(What the exercise asks): Below are the records. Retype exactly the lines between the lines holding "You are a computer-use" and "Instruction: Select the 2017 earnings E badge", inclusive.

(Source material):
• • •

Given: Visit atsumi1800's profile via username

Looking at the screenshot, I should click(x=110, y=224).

• • •

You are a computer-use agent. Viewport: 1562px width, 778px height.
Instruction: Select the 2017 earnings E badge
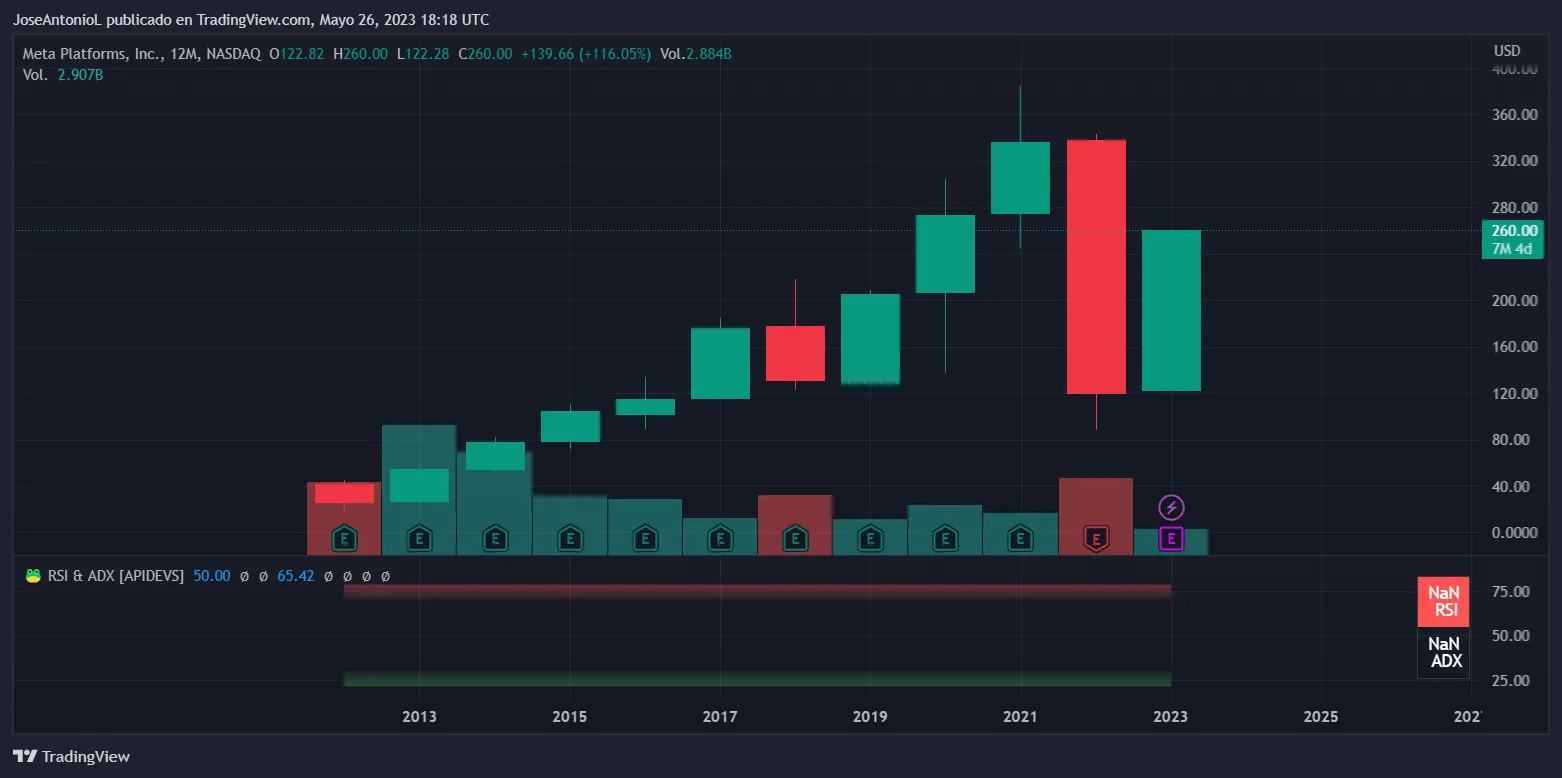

• • •

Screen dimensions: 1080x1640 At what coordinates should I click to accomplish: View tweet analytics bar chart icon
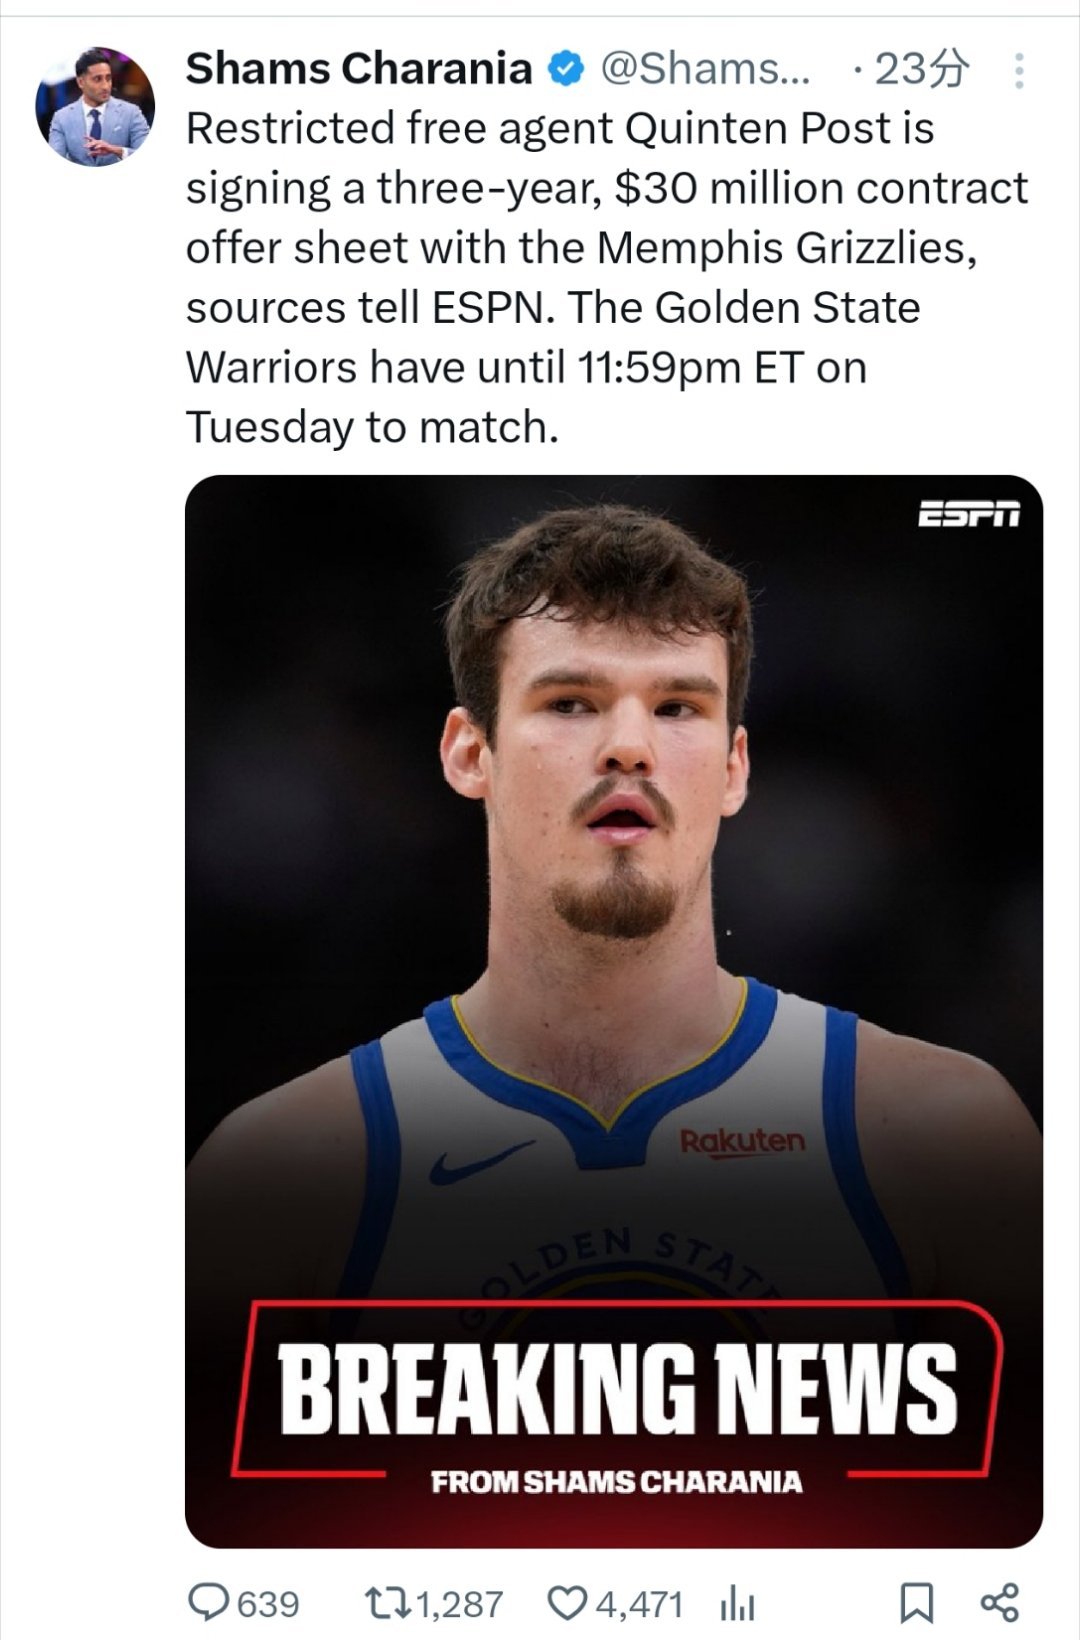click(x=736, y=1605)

• • •

(Problem solution):
You are a computer-use agent. Viewport: 1562px width, 778px height.
Instruction: Select the 2017 earnings E badge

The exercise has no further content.